The weekend-long event could attract 100,000 to the UK capital, piling more pressure on the uneasy relationship between activists and authorities. 

Ahead of tomorrow’s Earth Day 2023, tens of thousands of protestors are expected in London today for The Big One. Running from Friday 21st to Monday 24th April, organisers claim it will be the most diverse, inclusive and impactful direct action Britain has ever seen. 

The Big One Climate Protest

Led by Extinction Rebellion, 200 NGOs, charities, religious groups, unions, local and national businesses are involved. These include Greenpeace, Extinction Rebellion, Global Justice Now, Vegetarians’ International Voice for Animals, Christian Climate Action, Friends of the Earth, Patagonia, The Climate Reality Project, Equity, CND, NHS Staff Voices, Black Lives Matter, Music Declares Emergency, Muslim LGBT Network, Ecosia, The People’s Assembly, Fashion Declares, Ecotricity, and many more. You can find a full list here.

Perceived political inaction, increased prevalence of extreme weather events, continued rise in fossil fuel use and associated emissions, alongside recent approvals of new oil and gas exploration and drilling projects in the North Sea will be high on the agenda. Recent reports by both the Climate Change Committee and Intergovernmental Panel On Climate Change have pointed to negligent attitudes on the part of leaders in tackling the environmental crisis, and a lack of preparedness for climate change already ‘locked-in’. 

‘The UK government is failing to deliver the kind of wholesale action needed to avoid full-blown climate breakdown,’ said Mel Evans, Greenpeace UK’s Head of Climate. ‘That’s despite the stark warnings of ‘act now, or it will be too late’ from the global scientific community.’

Speaking on BBC’s Politics Live programme, Tory MP Tim Loughton accused some of those threatening civil disobedience with criminal activities, encouraging them to engage in the democratic electoral process instead. 

Recently introduced laws have given UK police forces greater powers to stop protests through broader definitions of what constitutes disruption. The term now includes anything perceived to cause significant delays to the delivery of time-sensitive products, and the prolonged disruption of access to essential goods and services. The latter covers money, food, water, energy, and fuel, among other things.
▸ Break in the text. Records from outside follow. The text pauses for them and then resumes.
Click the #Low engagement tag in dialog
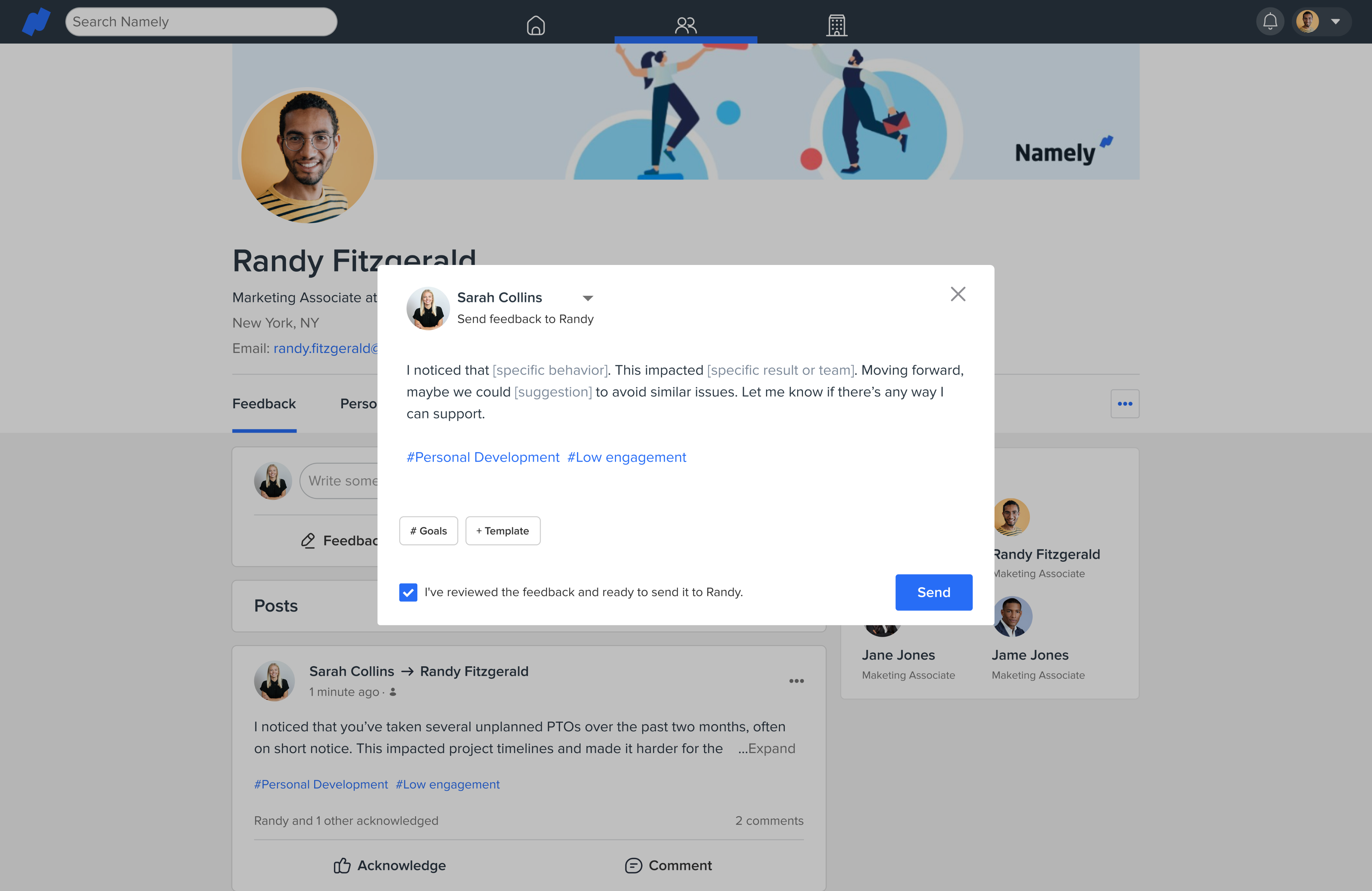Image resolution: width=1372 pixels, height=891 pixels. click(627, 457)
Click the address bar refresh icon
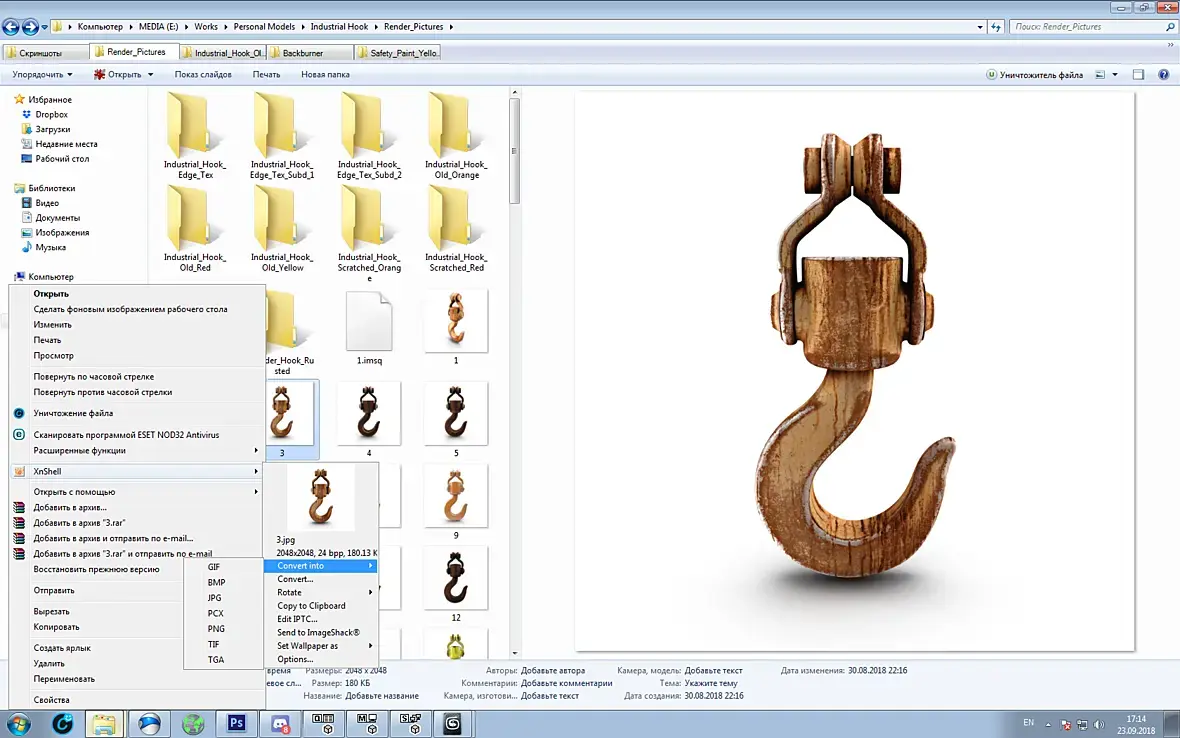This screenshot has height=738, width=1180. [995, 27]
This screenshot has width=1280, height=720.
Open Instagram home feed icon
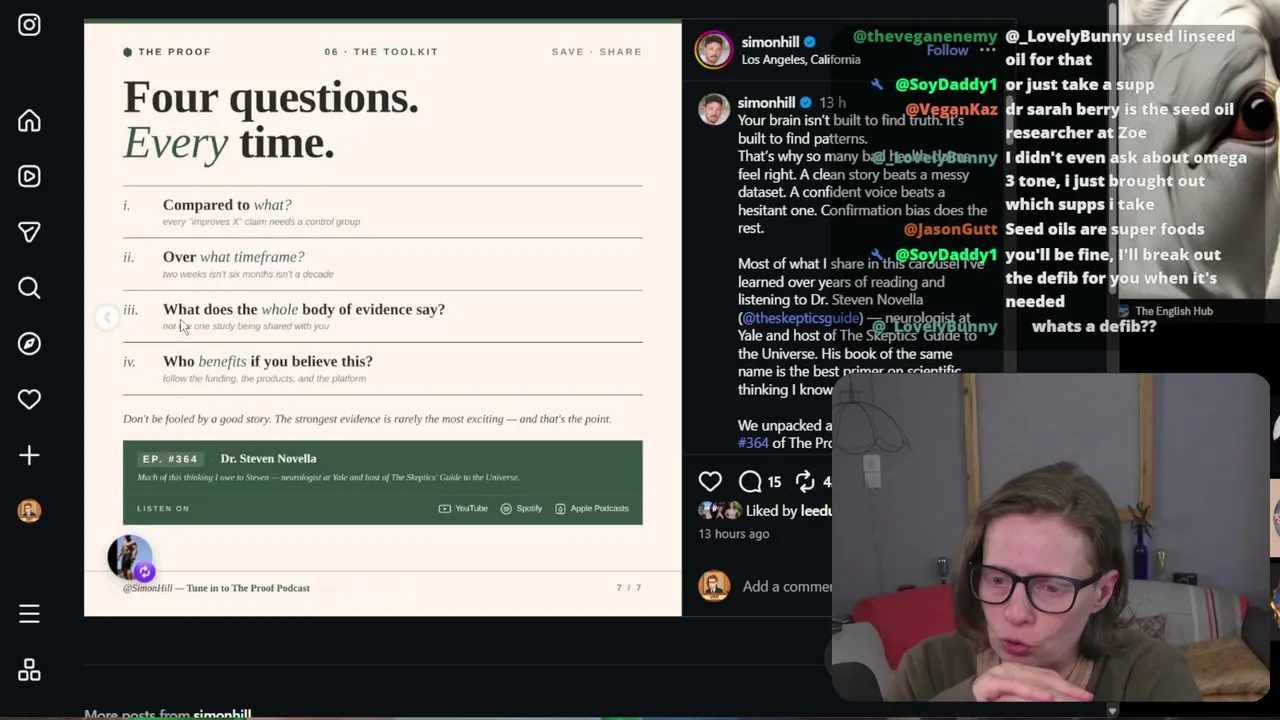coord(29,121)
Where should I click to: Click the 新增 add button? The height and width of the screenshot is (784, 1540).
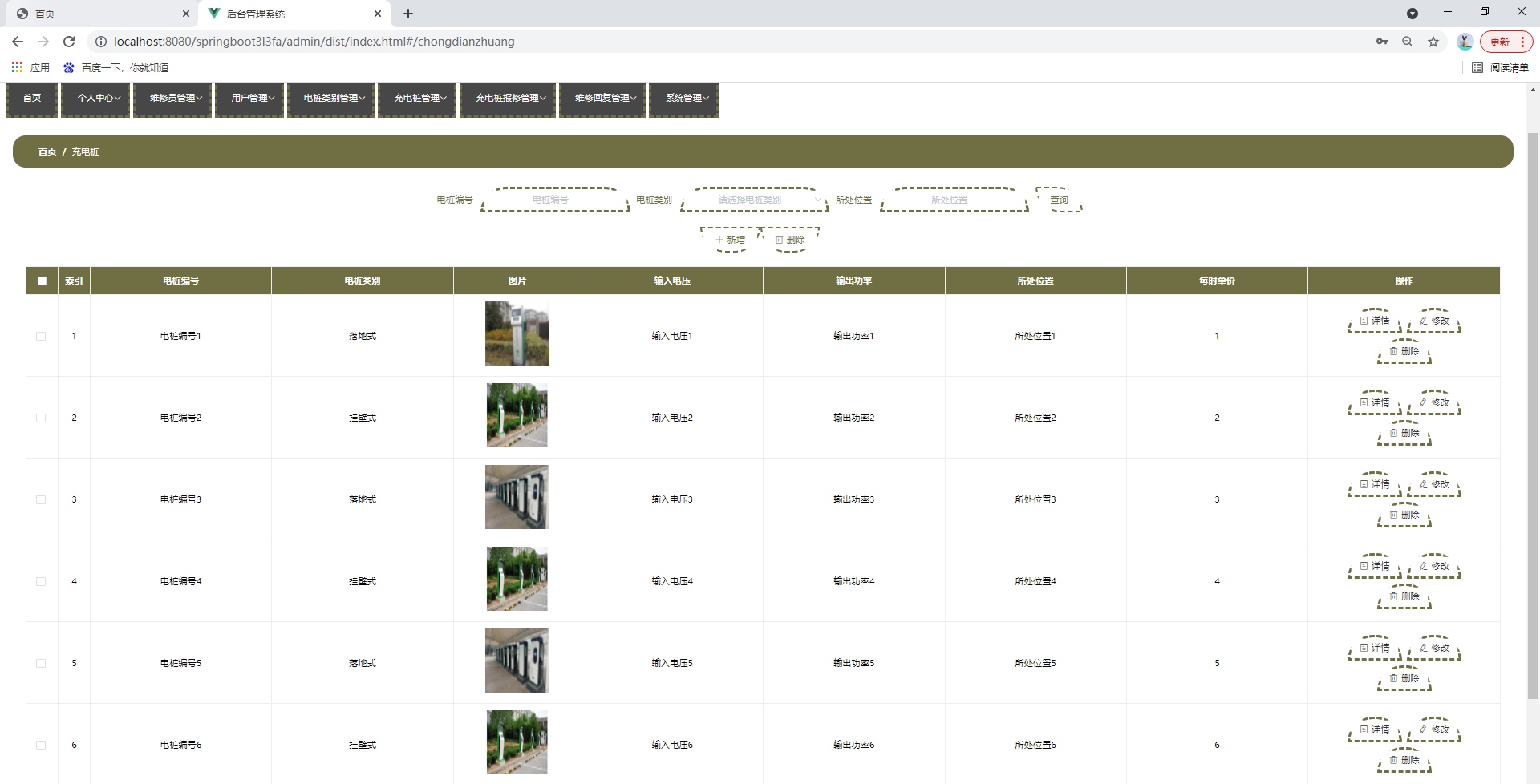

However, last month some of Britain’s leading barristers signed a declaration they would refuse to prosecute environmental activism. More than 120 lawyers have also joined, promising to ‘withhold services in respect of supporting new fossil fuel projects and action against climate protesters exercising their right of peaceful protest’.

A ‘declaration of conscience’ has called on legal professionals to ‘act urgently to do whatever they can to address the causes and consequences of the climate and ecological crises and to advance a just transition’. This is based on a view that climate breakdown itself poses an existential threat to the rule of law in all countries. 

As stewards of God’s creation, we have a responsibility to doing whatever we can to act sustainably and protect the world we live in. Across the globe, we are already seeing the impact of climate change affecting lives and communities, particularly in some of the poorest parts of the world. Motivated by our own faith and our care for all of God’s people, we are committed here in London to reducing our carbon emissions as far and as fast as possible,’ The Bishop of London, the Rt Revd and Rt Hon Dame Sarah Mullally DBE, said of this weekend’s protests. 

‘With the cost of living and climate crises escalating and government action failing to match the scale of these emergencies, we think it’s vital to be part of this demonstration bringing together diverse organisations from across environmental, health, housing, workers and social justice movements,’ said Dave Timms, Head of Public Affairs at Friends of the Earth. ‘“It’s also an important time to be defending and supporting the right to peaceful protest as it’s increasingly under threat from multiple angles, including the use of anti-protest injunctions, and draconian legislation like the Public Order Bill.’